## [GIVEN TEXT]
Clasping a Viper to the Bosom (3)

Several months ago (April 1 and 15 issues) we began to write on this subject. Since our first two articles under this title appeared, there were other matters of more immediate importance which demanded our attention. Now we return to this discussion. 

Perhaps a word of re-introduction is in order. 

In originally introducing this subject, we made it plain that the “viper” to which we referred is the denial of the doctrine of sovereign predestination, especially the denial of sovereign reprobation. We called attention to the fact that it is a world-wide phenomenon that wherever the Reformed faith has been transplanted from the Netherlands to any significant degree, the doctrine of sovereign predestination has fallen upon evil times. This we called an appalling fact. We likened the embracing of this error to clasping a deadly viper to one’s bosom: it will surely be fatal to any church. In previous articles we already called attention to the fact that the Reformed community in Australasia is suffering from the sting of this deadly viper. We now turn our attention to the situation in South Africa.

## [STATED TASK 1]
Please rewrite the records from the line containing "How I Got Rid" down to the line containing "Microsoft account | Privacy (644, 17)", replacing "Stocks" with "Markets" and keeping everything else the same.

## [RECORD LIST]
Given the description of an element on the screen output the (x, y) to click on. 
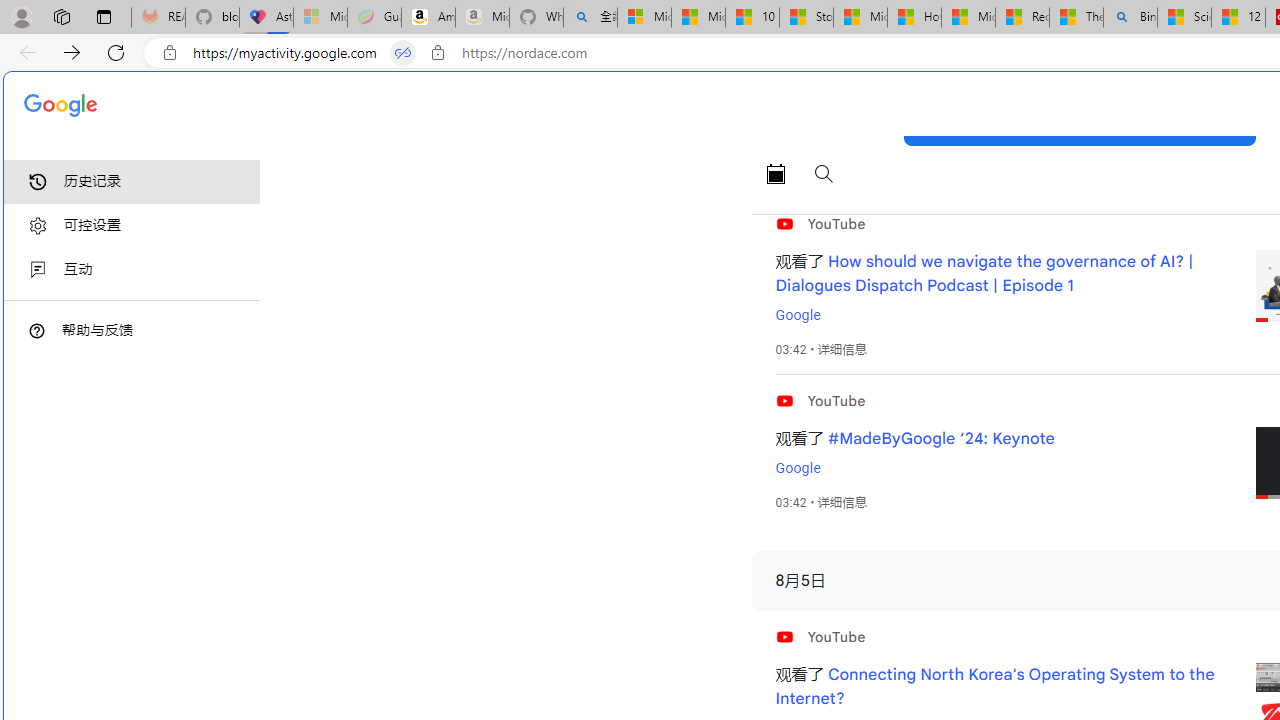
How I Got Rid of Microsoft Edge's Unnecessary Features (914, 17)
Stocks - MSN (806, 17)
Bing (1130, 17)
Connecting North Korea's Operating System to the Internet? (994, 687)
Asthma Inhalers: Names and Types (266, 17)
Microsoft account | Privacy (644, 17)
Given the description of an element on the screen output the (x, y) to click on. 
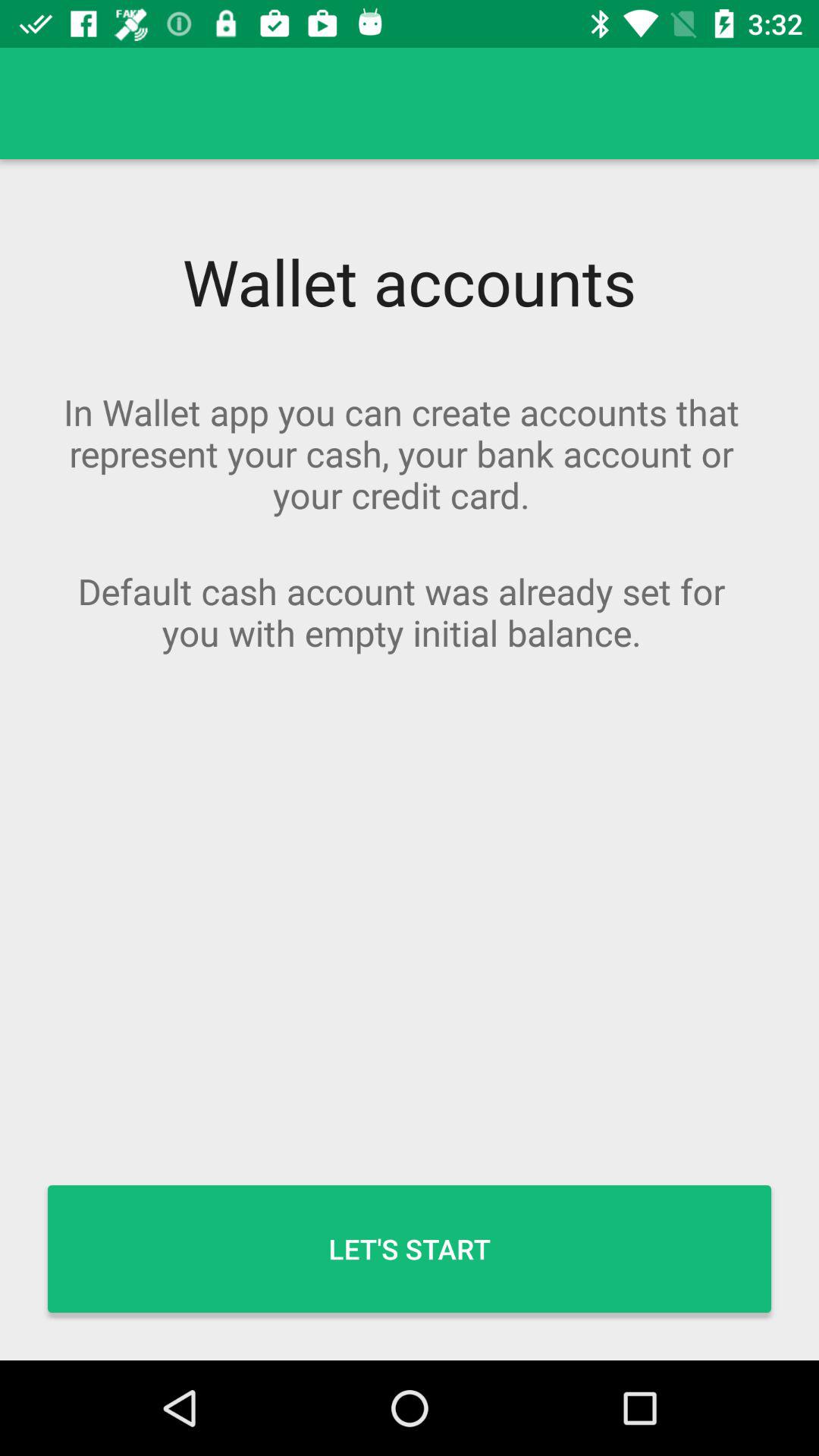
scroll until the let's start icon (409, 1248)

## [STATED TASK 2]
Translate this sentence from the article on clasping a viper to the bosom into Spanish: "Perhaps a word of re-introduction is in order."

## [ANSWER 1]
How I Got Rid of Microsoft Edge's Unnecessary Features (914, 17)
Markets - MSN (806, 17)
Bing (1130, 17)
Connecting North Korea's Operating System to the Internet? (994, 687)
Asthma Inhalers: Names and Types (266, 17)
Microsoft account | Privacy (644, 17)

## [ANSWER 2]
Tal vez sea oportuna una palabra de reintroducción.